▶ Exercise instructions
Below are the entries to work from; restate word for word the portion that opens with the line containing "Viewport: 312px width, 210px height." and closes with the line containing "Screen dimensions: 488x277", keeping both.

Collection entries:
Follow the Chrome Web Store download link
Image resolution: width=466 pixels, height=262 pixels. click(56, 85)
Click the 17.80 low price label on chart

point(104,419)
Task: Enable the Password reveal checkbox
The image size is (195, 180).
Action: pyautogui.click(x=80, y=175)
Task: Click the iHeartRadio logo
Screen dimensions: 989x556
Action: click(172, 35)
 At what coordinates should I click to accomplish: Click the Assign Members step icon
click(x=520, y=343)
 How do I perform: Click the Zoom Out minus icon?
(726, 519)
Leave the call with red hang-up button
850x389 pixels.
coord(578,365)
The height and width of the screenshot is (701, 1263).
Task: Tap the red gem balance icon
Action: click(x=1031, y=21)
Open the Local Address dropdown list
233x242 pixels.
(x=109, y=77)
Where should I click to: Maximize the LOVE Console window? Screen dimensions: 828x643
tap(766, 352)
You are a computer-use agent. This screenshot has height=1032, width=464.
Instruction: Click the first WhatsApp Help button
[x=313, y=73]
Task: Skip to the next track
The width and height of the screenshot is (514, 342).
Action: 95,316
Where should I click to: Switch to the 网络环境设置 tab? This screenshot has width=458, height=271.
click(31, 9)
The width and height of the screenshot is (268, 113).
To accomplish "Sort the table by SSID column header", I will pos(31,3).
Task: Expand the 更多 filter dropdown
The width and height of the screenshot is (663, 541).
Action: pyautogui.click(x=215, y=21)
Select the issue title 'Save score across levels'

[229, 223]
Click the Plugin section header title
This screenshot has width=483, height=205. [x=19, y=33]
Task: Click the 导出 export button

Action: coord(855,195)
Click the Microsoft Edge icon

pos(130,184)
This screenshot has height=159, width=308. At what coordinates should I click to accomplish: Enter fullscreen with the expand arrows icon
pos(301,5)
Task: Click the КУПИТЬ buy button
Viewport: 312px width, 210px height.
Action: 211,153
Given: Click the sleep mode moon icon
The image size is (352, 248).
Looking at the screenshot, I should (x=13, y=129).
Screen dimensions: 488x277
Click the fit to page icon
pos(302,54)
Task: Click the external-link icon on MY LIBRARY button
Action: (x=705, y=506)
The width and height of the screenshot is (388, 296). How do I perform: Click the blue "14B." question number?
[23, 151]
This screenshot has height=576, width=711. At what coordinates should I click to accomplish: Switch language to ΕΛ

▶ Expected answer
Viewport: 312px width, 210px height.
Action: 211,153
Given: Click the sleep mode moon icon
The image size is (352, 248).
Looking at the screenshot, I should (x=13, y=129).
Screen dimensions: 488x277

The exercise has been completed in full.